Dua belas hari telah berlalu sejak bencana banjir meninggalkan bekas berlumpur di seluruh Spanyol timur, menewaskan lebih dari 200 orang dan mengotori rumah ribuan orang lainnya.
Adegan apokaliptik berbicara tentang kekuatan mengerikan dari alam yang dilepaskan dengan segala kemarahannya.
Seolah-olah tsunami, bukannya muncul dari kedalaman laut dan mencapai pantai, malah dicurahkan oleh dewa langit yang penuh dendam, menghancurkan desa-desa yang sepi dan lingkungan biasa.
Sungai liar yang baru lahir ini membuat ribuan orang lengah, melemparkan mobil-mobil seperti mainan dan merobohkan bangunan-bangunan di dekat tepian kanal yang biasanya kering, yang dibiarkan melebar dengan tepian bergerigi.
Para penyintas mengatakan hanya butuh waktu 15 menit agar saluran drainase, yang merupakan bagian penting dalam bencana tersebut, berubah dari kosong menjadi meluap.

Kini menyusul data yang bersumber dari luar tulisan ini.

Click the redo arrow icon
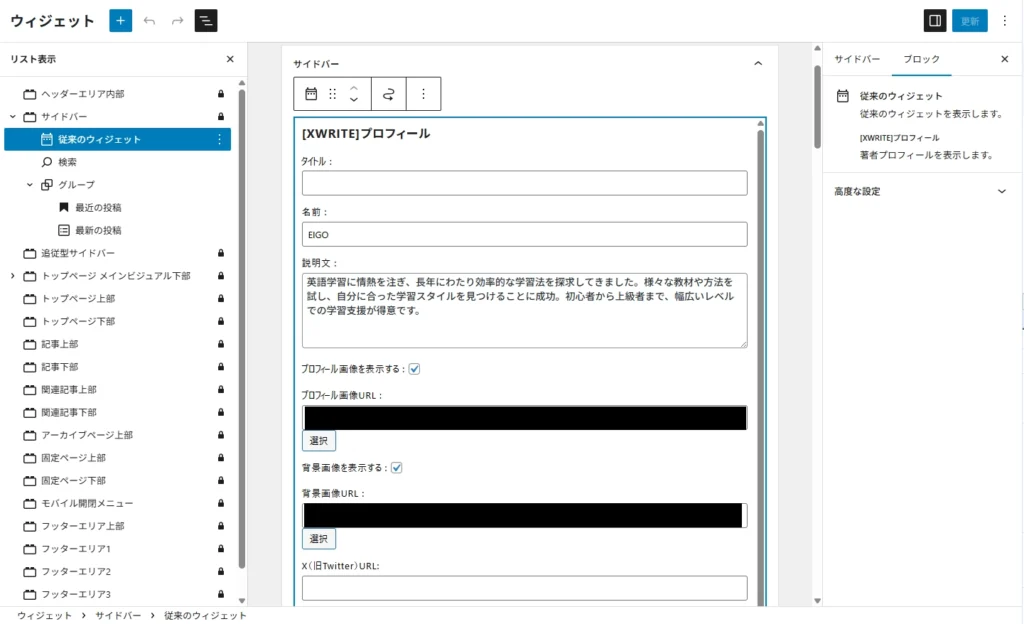tap(177, 21)
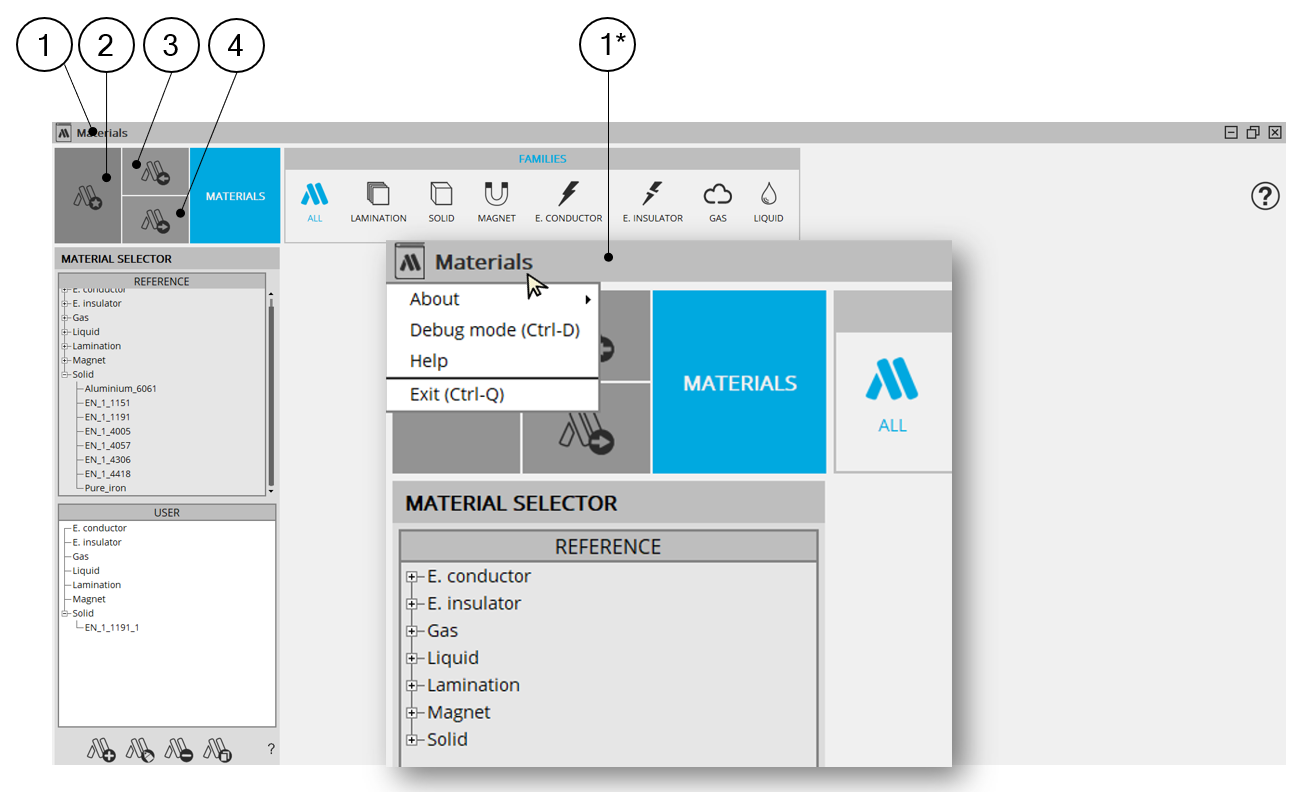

Rumah-rumah di dekatnya menyalurkan derasnya air, memperluas gelombang kejutnya. Pemerintah daerah tidak memberikan peringatan kepada masyarakat pada waktunya dan, di beberapa tempat, bahkan tidak turun hujan untuk memperingatkan masyarakat, sehingga menambah kekacauan.
Setelah kejadian tersebut, jalanan tampak seperti kembali ke masa abad pertengahan, ditutupi lapisan lumpur yang menutupi trotoar atau batu-batuan.
Segala sesuatu di lantai dasar berubah menjadi sampah dalam hitungan menit ketika air menyerbu rumah-rumah. Perabotan, pakaian, mainan, foto, pusaka keluarga… tidak ada yang tersisa.
Perasaan ditinggalkan banyak warga berubah menjadi kemarahan, menyebabkan raja dan perdana menteri Spanyol dilempari lumpur ketika mereka mengunjungi daerah yang hancur tersebut.
Kaki setiap orang berlumuran lumpur, tanah lengket berwarna coklat yang, beberapa hari kemudian, terus mengalir dari rumah-rumah dan gudang-gudang yang hancur, tidak peduli berapa banyak yang disekop dan disapu.
Bunyi “thup, thup, thup” terdengar di udara dari helikopter militer yang terbang di atas wilayah yang telah diberi label “ground zero” banjir pada tanggal 29 Oktober.
Pencarian korban hilang terus dilakukan. Penyelidik menancapkan tiang ke dalam timbunan lumpur, berharap menemukan dan menemukan mayat orang yang tewas.
Namun kemurahan hati manusia juga menemukan dirinya di tengah keputusasaan.
Sementara ribuan tentara dan polisi memberantas mobil-mobil yang hancur, masyarakat, warga, tetangga, dan relawanlah yang datang dengan berjalan kaki untuk membantu.
Orang asing membantu mereka yang membutuhkan dengan menyelam ke dalam lumpur, dan dengan setiap sendok dan lemparan, mereka bergerak menuju pembaruan yang jauh.